Auriane Guilbaud : Pour lutter contre les épidémies, l’OMS s’appuie sur le Règlement Sanitaire International (RSI). C’est en vertu de ce règlement que l’OMS a pu déclarer une urgence de santé publique internationale le 30 janvier dernier, et demander aux États de prendre des mesures pour lutter contre le coronavirus. Ce règlement a été adopté par les États membres de l’OMS dès 1951, qui s’engagent à le respecter afin de « prévenir la propagation internationale des maladies ». Révisé une première fois en 1969, le RSI s’est révélé inadéquat pour prendre en compte l’évolution des maladies infectieuses et les crises épidémiques qui se multiplient à partir de la fin du XXe siècle. Il a donc pour cela été réformé en profondeur en 2005, après dix ans de réflexions influencées par la crise du SRAS de 2003.
D’après le RSI, les États doivent mettre en place des mécanismes de surveillance au niveau national, et rapporter auprès de l’OMS les « événements de santé publique » (par exemple la détection de cas de maladies infectieuses comme le Covid-19). De plus, les acteurs non-étatiques peuvent désormais faire remonter des cas auprès de l’OMS, et cette dernière est autorisée à dénoncer publiquement le manque de coopération des États. Ces évolutions font suite aux dissimulations de la Chine lors de la crise du SRAS, qui avait beaucoup tardé à rapporter des cas et à coopérer avec l’OMS.

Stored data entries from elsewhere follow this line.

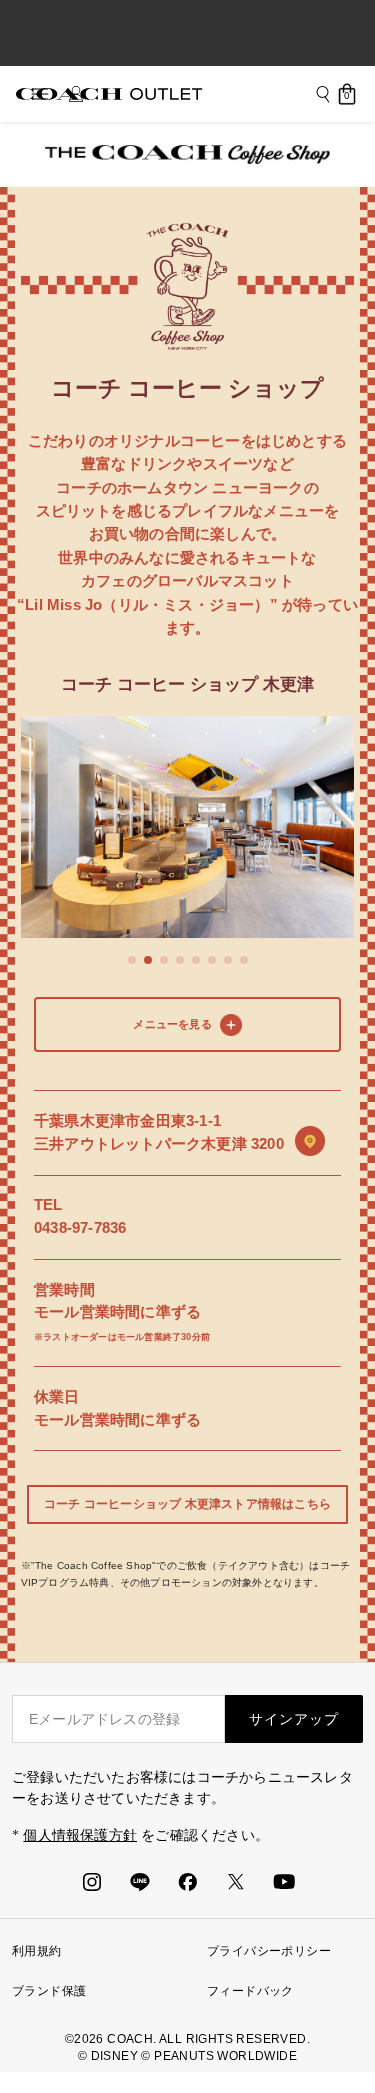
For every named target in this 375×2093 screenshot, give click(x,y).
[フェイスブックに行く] (188, 1881)
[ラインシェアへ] (140, 1881)
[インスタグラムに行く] (92, 1881)
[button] (132, 960)
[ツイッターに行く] (236, 1881)
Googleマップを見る (310, 1141)
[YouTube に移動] (284, 1881)
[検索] (323, 94)
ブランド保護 (49, 1991)
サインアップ (294, 1719)
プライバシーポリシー (269, 1951)
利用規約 (37, 1951)
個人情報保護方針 (80, 1835)
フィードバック (250, 1991)
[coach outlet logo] (109, 94)
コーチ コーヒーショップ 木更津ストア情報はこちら (187, 1504)
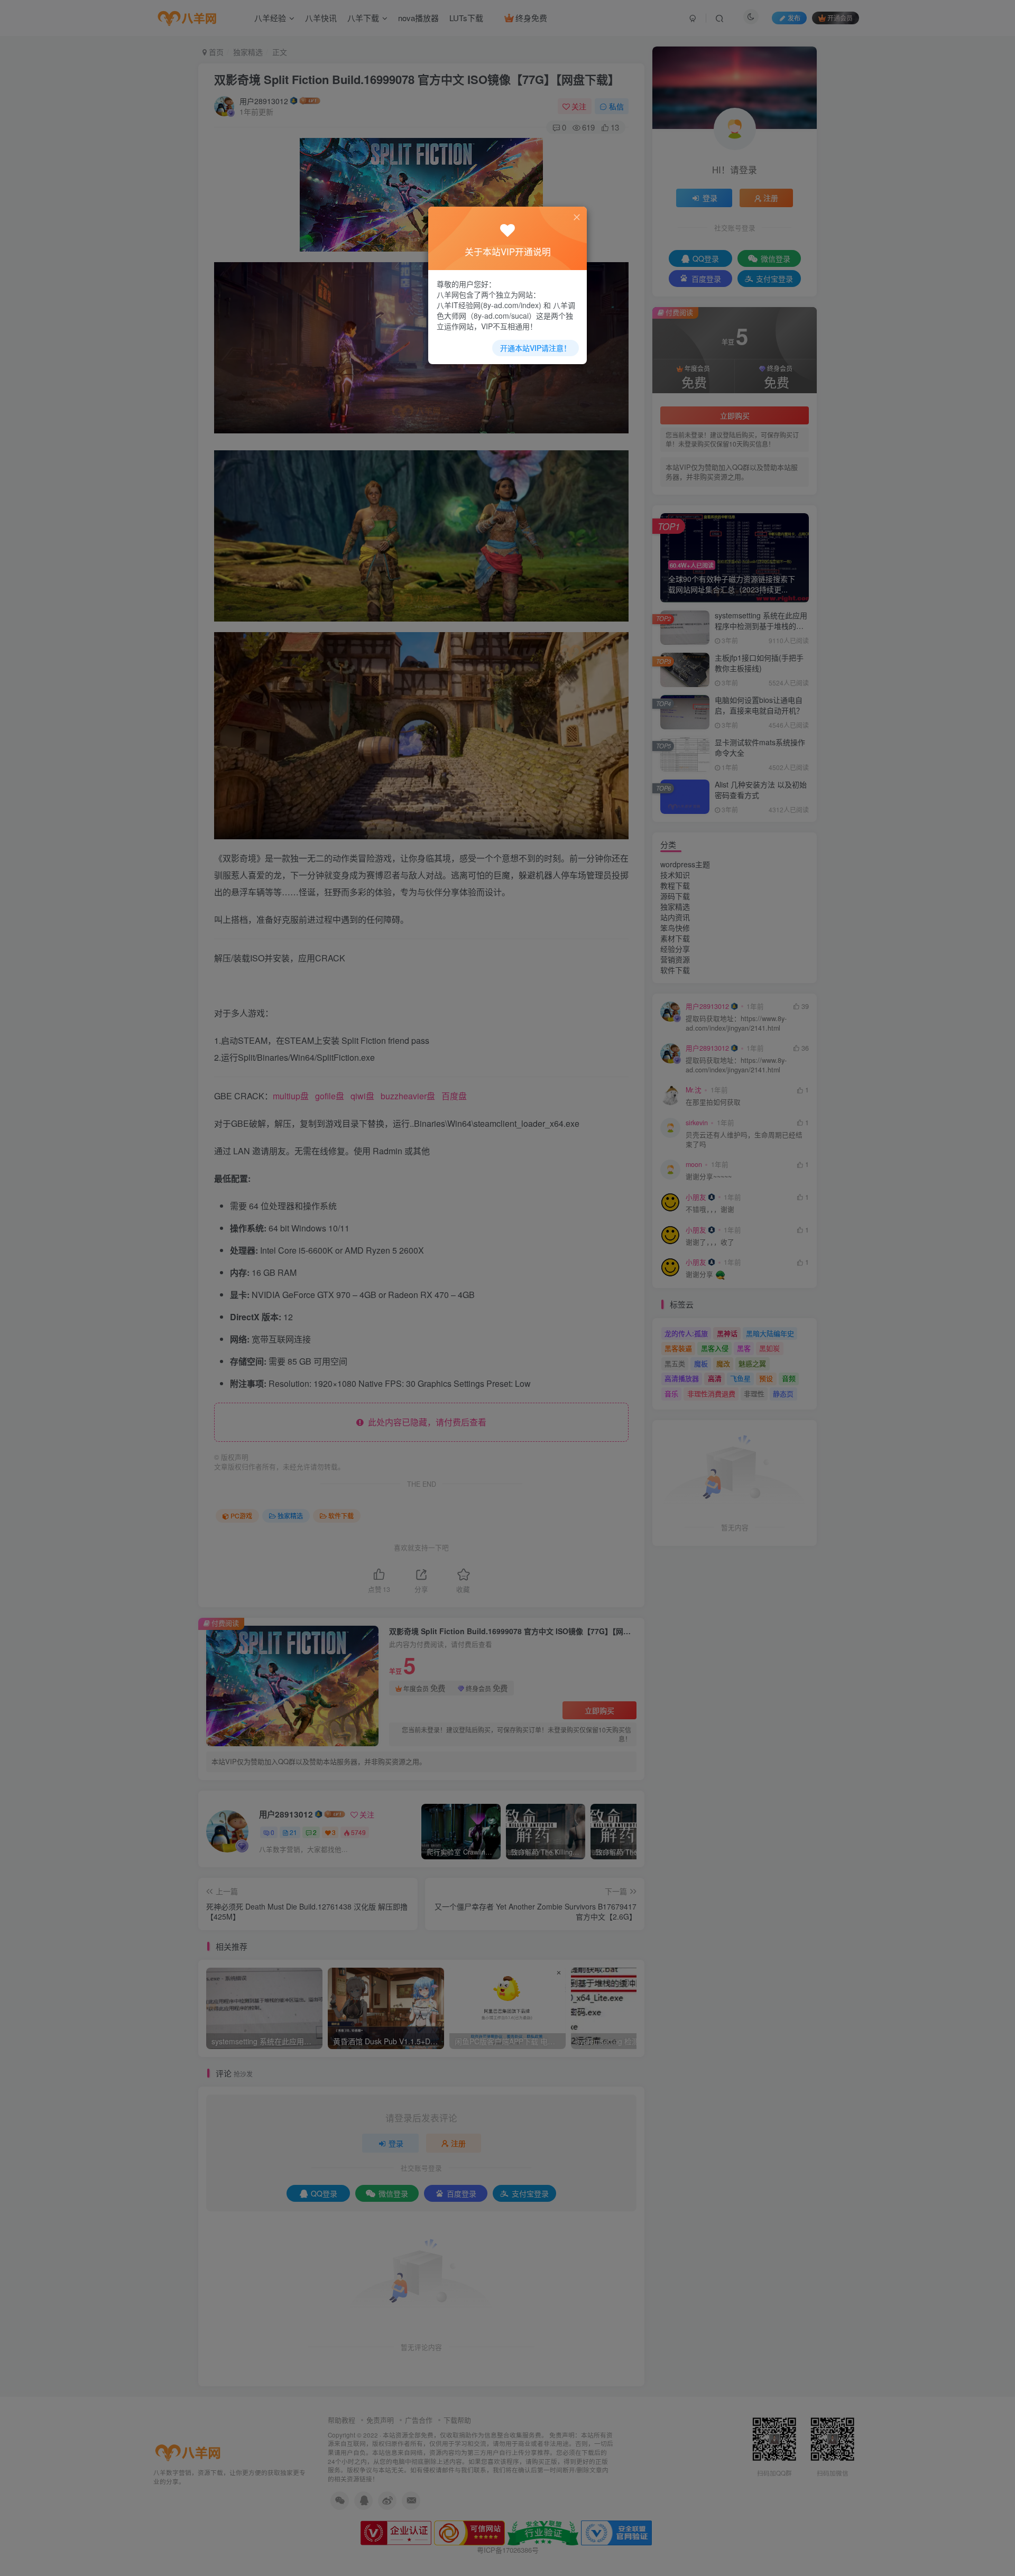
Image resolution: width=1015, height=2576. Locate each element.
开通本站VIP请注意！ (535, 347)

Le RSI prévoit également que le Directeur Général de l’OMS puisse déclarer une situation d’urgence sanitaire internationale, qui l’habilite à formuler des recommandations et à appeler à la mobilisation l’ensemble de la communauté internationale. Il peut la déclarer après avoir réuni un Comité d’Urgence composé d’experts, dont l’avis est seulement consultatif. En 2009, lors de la pandémie de H1N1, la décision de garder secrète l’identité des seize membres du comité, afin de les préserver d’influences extérieures, avait en fait contribué à nourrir des soupçons de collusion entre l’OMS et l’industrie pharmaceutique, puisque c’est sur la recommandation de ce comité que la directrice générale de l’OMS avait déclaré une pandémie déclenchant notamment des achats de vaccins de la part des États membres. Désormais la liste des experts du comité d’urgence est publique. Lors de la première réunion du Comité d’urgence sur le Covid-19, le 22 janvier 2020, il est admis que la Chine a pesé pour qu’il ne préconise pas la déclaration d’une urgence de santé publique internationale immédiatement, et le Dr. Tedros a finalement suivi cet avis. Mais le président du Comité d’urgence sur le Covid-19, Didier Houssin, a publiquement reconnu à l’issue de la première réunion que les positions des experts divergeaient – une transparence inédite jusqu’alors. L’OMS envisagerait par ailleurs de faire évoluer la manière dont elle déclare une pandémie pour que cela soit plus graduel, et éviter que le monde ne se focalise trop sur les termes employés pour désigner l’urgence d’agir.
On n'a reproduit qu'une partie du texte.